Dumbbell Shrug Variations
- Behind body dumbbell shrug. Hold the dumbbells behind your butt, palms facing backwards (palms facing away from your body). This unusual angle forces your traps to work with the bottoms of your scapulae rotated toward each other.
- Dumbbell shrug to front. Hold the dumbbells in front of your thighs, palms facing your body. At this angle, your scapulae are rotated away from each other, giving your traps another unusual angle of pull.
- Seated dumbbell shrug. Take hold of a pair of dumbbells and sit down on a fl at bench. Keeping your arms extended and your palms facing toward each other, slowly shrug your shoulders up as lightly as you can. Pause briefly at the top (in a fully contracted position) and then slowly lower your arms back down to where they were.
Dumbbell Shrug Replacement Exercises – Substitutes
The most common substitution is barbell shrug. You can perform the shrug with a barbell held in an overhand grip across the front of your thighs or behind your butt. The movement pathway is vertical, as with the dumbbell variant.
To add variety to your trapezius workout, replace the dumbbell shrug with a different exercise that works the same muscles (trapezius, levator scapulae). Use the barbell, cables, or even a gym machine to perform the shrugging motion without the dumbbells.
- Barbell shrug
- Hex bar shrugs (hexagonal bar shrugs)
- Smith machine shrug
- Cable shrug
- Retracting shrug
- Behind-the-back barbell shrug (rear shrug)

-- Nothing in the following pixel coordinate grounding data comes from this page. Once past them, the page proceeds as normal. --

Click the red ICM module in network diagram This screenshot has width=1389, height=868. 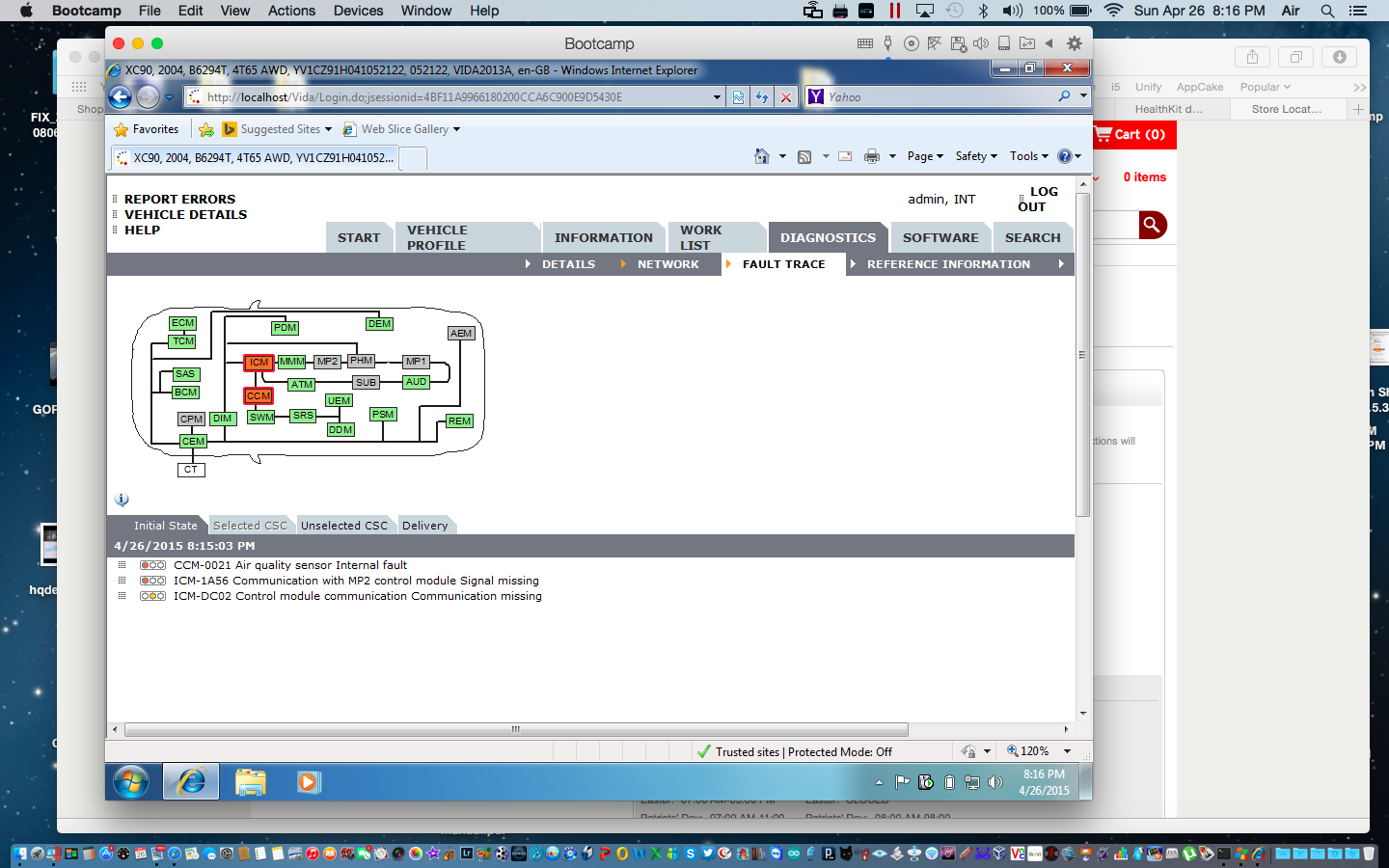259,363
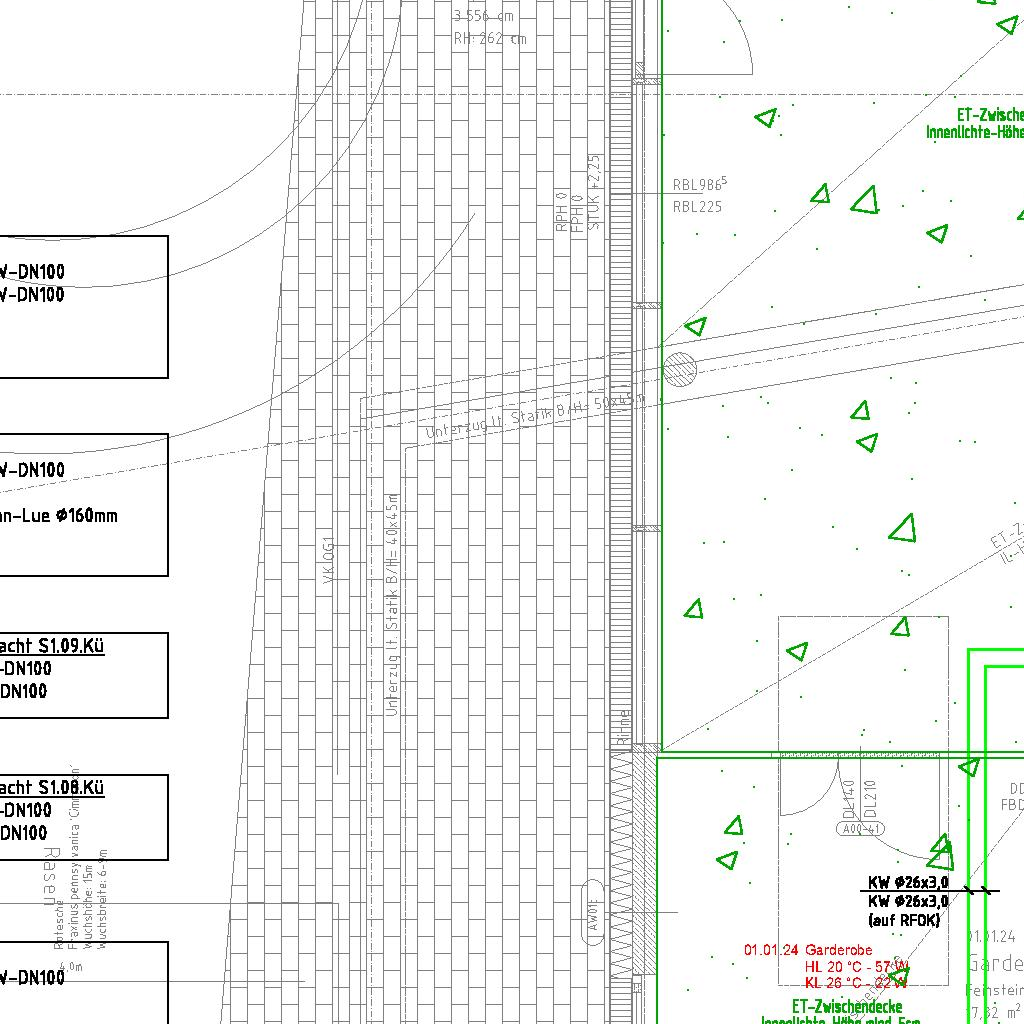The image size is (1024, 1024).
Task: Select the 'STUK +2,25' vertical annotation
Action: pos(594,193)
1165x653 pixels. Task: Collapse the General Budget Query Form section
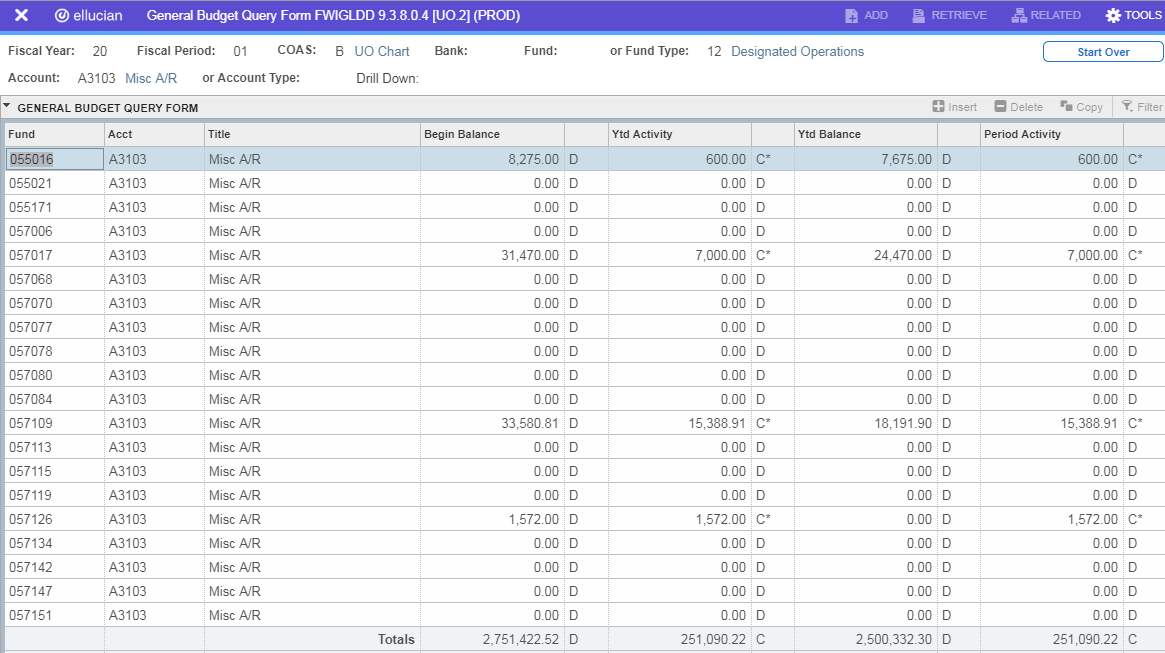(7, 106)
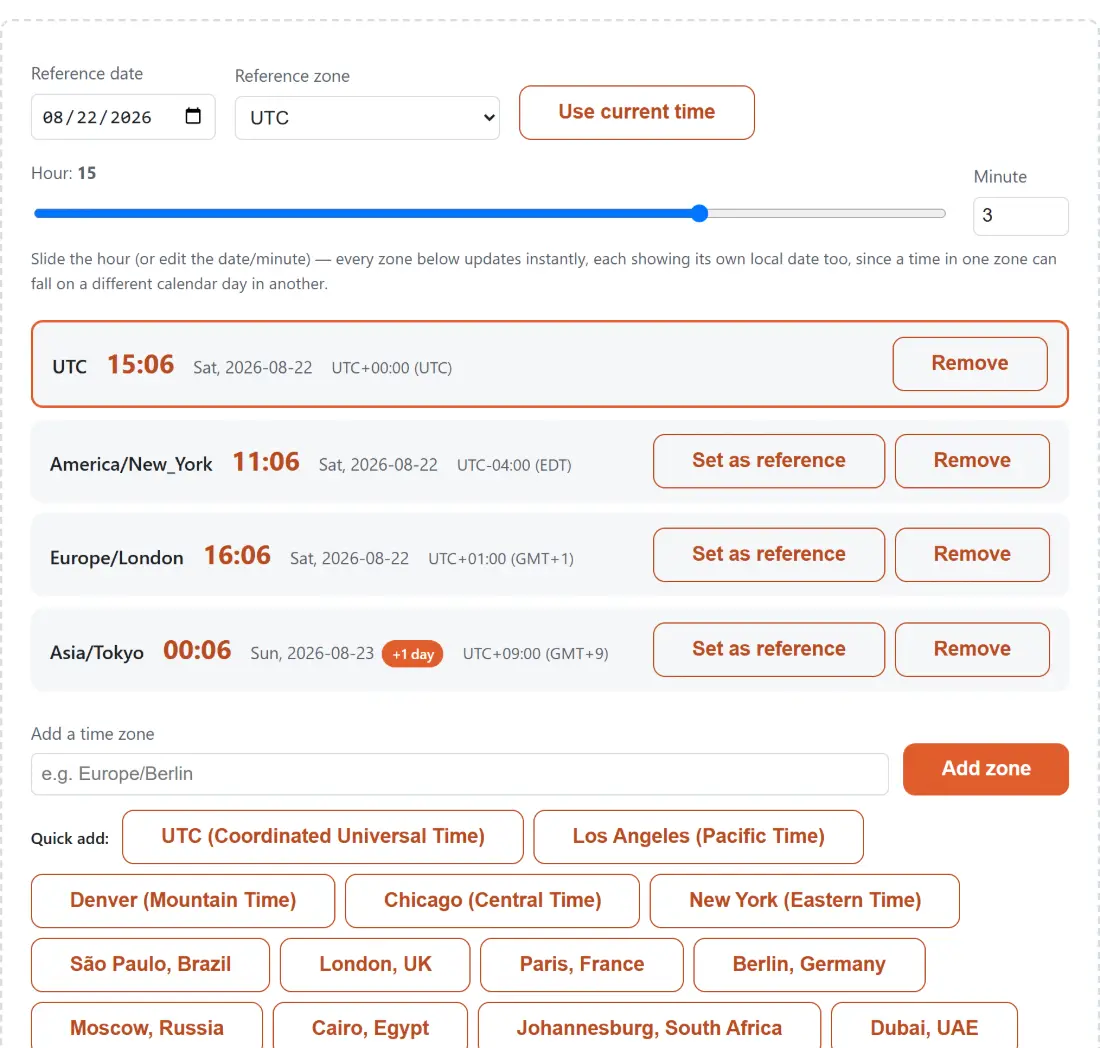Click the Hour slider handle
1100x1048 pixels.
pos(699,213)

- Prone incline dumbbell shrug
- Barbell upright row
- Cable upright row
- Smith-machine upright row
Closing Thoughts About Dumbbell Shrug
Dumbbell shrug is one the best exercise to develop your trapezius muscles. Shrugs build the trapezius muscles in the space between your neck and shoulder. The traps also pass down behind your neck, forming the central portion of your upper back.
Dumbbells provide more variety in hand positioning (see dumbbell shrug variations) so you can easily change the angle of attack on the trapezius muscles. Dumbbell shrug strengthens your trapezius, levator scapulae (beneath the trapezius), and rhomboid (upper back) muscles. To ensure you don’t use your legs to help get the weight up, perform dumbbell shrugs while seated on a bench or seat.
Overly developed upper traps (trapezius muscles) are not aesthetically pleasing on women. Therefore, women are counseled to avoid exercises such as shrugs, which directly stimulate the upper part of the trapezius. Indirect work provided by shoulder exercises such as lateral raises and upright rows are more than enough to tone the upper traps on women.